DESCRIPTION OF THE TASK: Please copy every line with the string "status" from the entries below.
----------
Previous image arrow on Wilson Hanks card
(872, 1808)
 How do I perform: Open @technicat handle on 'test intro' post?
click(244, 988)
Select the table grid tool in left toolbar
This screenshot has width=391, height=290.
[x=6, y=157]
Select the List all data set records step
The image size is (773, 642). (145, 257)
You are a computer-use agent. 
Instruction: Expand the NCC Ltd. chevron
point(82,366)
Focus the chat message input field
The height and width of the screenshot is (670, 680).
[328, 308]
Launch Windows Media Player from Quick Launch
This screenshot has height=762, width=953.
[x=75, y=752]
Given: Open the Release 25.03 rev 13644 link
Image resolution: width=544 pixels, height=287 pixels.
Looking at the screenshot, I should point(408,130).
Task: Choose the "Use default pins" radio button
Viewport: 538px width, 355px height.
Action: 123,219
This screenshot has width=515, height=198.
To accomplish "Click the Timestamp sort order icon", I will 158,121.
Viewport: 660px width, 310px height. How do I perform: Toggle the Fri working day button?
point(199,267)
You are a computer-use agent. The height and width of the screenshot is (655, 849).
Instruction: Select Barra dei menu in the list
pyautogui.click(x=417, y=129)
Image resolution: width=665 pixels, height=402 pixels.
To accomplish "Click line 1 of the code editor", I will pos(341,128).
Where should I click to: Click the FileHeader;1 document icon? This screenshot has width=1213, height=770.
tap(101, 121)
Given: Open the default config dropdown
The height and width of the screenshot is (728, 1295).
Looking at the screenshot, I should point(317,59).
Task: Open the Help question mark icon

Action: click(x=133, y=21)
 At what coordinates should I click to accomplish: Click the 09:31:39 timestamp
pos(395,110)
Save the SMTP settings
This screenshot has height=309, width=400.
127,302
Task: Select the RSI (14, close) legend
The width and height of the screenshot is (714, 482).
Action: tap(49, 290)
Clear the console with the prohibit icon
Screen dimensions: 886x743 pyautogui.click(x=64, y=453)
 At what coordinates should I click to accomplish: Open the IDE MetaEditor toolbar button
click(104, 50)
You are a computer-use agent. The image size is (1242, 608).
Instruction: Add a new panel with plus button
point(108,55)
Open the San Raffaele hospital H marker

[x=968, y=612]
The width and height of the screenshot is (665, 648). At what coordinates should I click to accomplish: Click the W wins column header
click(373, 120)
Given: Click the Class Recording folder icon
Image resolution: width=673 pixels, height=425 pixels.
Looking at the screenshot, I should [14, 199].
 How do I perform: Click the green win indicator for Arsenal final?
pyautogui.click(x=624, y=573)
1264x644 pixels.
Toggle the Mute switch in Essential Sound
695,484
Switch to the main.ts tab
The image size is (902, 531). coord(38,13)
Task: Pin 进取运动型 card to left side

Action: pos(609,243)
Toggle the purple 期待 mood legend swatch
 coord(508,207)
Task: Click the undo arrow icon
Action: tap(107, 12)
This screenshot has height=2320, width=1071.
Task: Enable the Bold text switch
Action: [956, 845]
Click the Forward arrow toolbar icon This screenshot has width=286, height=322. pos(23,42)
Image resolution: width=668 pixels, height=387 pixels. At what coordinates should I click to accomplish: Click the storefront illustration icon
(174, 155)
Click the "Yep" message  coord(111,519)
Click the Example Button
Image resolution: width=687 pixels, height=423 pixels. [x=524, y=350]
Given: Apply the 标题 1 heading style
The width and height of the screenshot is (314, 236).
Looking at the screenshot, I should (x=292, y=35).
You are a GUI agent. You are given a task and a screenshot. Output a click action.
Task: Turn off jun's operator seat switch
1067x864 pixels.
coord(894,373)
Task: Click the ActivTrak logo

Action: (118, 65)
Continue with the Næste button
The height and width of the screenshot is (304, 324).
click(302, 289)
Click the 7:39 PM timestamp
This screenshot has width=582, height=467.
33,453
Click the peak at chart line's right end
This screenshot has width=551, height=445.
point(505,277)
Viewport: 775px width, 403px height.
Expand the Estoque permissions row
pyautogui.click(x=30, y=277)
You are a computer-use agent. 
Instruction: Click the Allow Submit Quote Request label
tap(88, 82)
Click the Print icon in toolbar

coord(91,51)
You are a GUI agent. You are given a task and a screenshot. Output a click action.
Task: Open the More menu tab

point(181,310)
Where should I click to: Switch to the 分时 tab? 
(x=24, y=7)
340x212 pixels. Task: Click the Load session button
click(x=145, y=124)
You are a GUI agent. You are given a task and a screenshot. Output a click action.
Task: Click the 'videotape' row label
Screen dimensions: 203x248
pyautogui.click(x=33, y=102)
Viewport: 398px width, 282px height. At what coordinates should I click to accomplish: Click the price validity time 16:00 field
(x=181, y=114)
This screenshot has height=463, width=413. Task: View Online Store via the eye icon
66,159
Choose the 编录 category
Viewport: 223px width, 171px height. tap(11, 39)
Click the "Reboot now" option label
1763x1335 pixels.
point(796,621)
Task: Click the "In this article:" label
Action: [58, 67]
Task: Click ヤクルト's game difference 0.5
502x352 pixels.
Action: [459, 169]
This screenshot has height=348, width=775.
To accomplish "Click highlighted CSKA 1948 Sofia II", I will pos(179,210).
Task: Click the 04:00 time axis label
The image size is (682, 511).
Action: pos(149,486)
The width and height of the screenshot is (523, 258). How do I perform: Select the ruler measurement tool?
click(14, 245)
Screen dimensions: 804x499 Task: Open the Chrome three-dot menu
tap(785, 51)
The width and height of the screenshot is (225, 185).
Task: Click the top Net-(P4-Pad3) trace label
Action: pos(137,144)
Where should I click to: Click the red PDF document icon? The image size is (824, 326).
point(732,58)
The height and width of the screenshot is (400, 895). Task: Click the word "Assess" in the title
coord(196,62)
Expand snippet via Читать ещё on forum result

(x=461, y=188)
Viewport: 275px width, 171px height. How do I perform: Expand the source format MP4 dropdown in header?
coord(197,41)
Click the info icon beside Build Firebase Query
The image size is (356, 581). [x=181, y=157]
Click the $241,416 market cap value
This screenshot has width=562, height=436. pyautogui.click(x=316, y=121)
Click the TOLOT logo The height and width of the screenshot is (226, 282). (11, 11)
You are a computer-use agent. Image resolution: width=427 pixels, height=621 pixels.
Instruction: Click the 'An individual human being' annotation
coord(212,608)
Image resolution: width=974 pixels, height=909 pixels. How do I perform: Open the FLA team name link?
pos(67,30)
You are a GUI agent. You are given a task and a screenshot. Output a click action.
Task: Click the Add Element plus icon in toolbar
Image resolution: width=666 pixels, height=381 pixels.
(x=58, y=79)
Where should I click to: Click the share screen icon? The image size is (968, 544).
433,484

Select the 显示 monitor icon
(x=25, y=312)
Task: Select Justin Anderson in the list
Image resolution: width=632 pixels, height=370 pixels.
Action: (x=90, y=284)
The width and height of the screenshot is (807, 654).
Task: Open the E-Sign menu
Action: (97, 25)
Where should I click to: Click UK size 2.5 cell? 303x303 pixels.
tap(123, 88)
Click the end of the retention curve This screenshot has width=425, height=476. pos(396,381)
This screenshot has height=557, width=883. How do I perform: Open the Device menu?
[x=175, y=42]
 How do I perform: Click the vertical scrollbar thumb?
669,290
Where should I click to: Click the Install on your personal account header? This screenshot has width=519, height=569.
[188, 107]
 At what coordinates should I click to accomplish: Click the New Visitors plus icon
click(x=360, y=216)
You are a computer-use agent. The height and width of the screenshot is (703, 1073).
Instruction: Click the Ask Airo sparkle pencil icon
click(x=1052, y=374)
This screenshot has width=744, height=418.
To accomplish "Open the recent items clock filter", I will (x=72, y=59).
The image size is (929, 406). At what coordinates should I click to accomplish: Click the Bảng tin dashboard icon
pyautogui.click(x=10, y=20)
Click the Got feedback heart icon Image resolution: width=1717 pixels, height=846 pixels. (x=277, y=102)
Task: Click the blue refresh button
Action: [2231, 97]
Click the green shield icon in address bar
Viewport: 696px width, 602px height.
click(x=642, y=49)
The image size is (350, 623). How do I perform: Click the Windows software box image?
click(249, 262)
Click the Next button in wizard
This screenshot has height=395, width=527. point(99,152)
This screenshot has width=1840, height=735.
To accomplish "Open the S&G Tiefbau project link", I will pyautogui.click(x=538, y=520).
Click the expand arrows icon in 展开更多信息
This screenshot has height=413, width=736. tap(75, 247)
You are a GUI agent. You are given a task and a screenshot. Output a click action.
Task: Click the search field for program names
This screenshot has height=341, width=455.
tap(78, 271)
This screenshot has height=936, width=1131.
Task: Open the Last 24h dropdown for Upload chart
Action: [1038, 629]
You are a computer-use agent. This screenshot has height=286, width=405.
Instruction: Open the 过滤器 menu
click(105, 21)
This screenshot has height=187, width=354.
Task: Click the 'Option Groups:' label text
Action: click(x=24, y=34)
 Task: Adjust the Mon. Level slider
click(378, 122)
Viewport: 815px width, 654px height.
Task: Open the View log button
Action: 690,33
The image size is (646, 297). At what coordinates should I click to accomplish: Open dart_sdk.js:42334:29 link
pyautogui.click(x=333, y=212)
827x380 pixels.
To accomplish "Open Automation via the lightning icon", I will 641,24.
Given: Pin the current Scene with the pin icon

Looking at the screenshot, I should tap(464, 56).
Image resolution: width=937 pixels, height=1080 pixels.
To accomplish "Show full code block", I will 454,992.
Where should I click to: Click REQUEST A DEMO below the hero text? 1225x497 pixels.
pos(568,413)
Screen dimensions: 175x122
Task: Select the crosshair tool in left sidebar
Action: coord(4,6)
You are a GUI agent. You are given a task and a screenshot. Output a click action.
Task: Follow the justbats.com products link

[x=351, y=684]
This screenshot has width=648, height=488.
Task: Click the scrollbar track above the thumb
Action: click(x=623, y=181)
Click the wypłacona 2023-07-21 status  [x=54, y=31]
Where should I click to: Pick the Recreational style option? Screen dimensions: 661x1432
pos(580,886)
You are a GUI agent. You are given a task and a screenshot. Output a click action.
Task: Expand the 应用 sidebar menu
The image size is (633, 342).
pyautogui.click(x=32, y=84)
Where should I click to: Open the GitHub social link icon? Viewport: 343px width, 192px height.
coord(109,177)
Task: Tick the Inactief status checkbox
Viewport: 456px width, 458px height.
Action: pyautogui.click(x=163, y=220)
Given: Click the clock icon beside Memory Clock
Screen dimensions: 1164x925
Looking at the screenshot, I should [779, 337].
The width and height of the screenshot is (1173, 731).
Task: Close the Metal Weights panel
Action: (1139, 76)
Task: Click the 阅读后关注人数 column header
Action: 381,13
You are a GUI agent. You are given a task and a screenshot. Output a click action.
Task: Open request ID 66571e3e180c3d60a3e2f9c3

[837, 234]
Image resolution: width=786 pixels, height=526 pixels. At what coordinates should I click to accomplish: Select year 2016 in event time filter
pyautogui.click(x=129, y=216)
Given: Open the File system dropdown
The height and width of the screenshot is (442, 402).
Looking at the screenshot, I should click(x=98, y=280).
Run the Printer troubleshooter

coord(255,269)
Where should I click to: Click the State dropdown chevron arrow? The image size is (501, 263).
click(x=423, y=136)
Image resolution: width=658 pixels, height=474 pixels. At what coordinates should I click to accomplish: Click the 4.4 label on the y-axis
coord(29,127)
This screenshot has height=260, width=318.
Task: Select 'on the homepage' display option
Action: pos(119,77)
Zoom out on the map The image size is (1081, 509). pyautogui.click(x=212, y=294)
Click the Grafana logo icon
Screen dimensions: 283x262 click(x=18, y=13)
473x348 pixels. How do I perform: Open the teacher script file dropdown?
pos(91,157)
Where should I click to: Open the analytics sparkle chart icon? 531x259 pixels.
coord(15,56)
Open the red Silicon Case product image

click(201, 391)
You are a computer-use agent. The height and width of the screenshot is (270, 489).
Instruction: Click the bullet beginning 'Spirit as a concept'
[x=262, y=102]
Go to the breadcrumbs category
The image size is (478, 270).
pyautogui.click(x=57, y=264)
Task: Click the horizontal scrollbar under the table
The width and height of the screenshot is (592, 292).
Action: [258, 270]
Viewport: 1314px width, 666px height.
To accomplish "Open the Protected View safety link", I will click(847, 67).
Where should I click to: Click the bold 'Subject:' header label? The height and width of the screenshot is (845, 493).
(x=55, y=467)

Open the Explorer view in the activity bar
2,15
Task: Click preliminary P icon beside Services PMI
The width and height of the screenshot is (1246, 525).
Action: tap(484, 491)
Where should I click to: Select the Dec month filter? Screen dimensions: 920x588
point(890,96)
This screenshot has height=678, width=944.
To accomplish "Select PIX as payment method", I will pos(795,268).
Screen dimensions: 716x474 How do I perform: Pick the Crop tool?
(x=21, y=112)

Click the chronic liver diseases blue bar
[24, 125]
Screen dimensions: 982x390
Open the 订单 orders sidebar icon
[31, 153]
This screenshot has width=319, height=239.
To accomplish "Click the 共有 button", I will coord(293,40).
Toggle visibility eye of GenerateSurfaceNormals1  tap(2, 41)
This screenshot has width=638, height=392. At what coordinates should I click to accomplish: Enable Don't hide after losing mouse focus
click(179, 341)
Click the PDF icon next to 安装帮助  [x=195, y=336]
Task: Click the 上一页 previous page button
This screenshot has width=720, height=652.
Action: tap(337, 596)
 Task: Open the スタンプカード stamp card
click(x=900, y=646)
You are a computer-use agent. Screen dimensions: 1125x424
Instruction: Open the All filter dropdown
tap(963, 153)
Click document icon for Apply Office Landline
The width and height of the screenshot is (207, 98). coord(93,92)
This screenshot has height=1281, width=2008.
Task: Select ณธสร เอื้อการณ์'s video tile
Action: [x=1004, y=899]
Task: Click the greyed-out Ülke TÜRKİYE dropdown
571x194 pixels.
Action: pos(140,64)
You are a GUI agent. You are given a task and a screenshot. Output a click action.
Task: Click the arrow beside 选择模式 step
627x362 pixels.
----------
ANSWER TO THE PROBLEM:
Click the wypłacona 2023-07-21 status  [x=54, y=31]
Task: Tick the Inactief status checkbox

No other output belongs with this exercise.